- EXERCISE REQUIREMENTS -
Find the line that contains "Task: Click the Brand-It! Calendar app title" in the entries below. Output it and each later line exactly, and nothing else.

- RECORDS SUPPLIED -
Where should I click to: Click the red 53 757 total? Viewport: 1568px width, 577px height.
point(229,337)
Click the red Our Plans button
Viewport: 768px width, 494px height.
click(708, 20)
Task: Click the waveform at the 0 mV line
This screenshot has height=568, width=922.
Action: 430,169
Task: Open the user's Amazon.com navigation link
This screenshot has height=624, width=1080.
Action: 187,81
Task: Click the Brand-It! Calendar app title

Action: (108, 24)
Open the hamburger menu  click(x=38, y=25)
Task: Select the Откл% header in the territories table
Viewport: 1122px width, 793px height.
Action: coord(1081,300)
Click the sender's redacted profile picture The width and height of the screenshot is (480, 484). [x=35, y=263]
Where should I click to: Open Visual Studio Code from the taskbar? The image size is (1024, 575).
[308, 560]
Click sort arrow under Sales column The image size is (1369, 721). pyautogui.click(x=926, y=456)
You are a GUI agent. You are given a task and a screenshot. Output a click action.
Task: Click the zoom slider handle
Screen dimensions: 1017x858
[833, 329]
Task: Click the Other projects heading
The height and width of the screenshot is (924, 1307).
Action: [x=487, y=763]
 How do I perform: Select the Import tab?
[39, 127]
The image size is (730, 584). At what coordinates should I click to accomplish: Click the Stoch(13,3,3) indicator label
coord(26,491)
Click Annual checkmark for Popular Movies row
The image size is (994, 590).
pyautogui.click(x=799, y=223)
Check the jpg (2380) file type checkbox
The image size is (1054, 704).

- ANSWER -
Task: Click the Brand-It! Calendar app title

Action: (108, 24)
Open the hamburger menu  click(x=38, y=25)
Task: Select the Откл% header in the territories table
Viewport: 1122px width, 793px height.
Action: coord(1081,300)
Click the sender's redacted profile picture The width and height of the screenshot is (480, 484). [x=35, y=263]
Where should I click to: Open Visual Studio Code from the taskbar? The image size is (1024, 575).
[308, 560]
Click sort arrow under Sales column The image size is (1369, 721). pyautogui.click(x=926, y=456)
You are a GUI agent. You are given a task and a screenshot. Output a click action.
Task: Click the zoom slider handle
Screen dimensions: 1017x858
[833, 329]
Task: Click the Other projects heading
The height and width of the screenshot is (924, 1307).
Action: [x=487, y=763]
 How do I perform: Select the Import tab?
[39, 127]
The image size is (730, 584). At what coordinates should I click to accomplish: Click the Stoch(13,3,3) indicator label
coord(26,491)
Click Annual checkmark for Popular Movies row
The image size is (994, 590).
pyautogui.click(x=799, y=223)
Check the jpg (2380) file type checkbox
The image size is (1054, 704).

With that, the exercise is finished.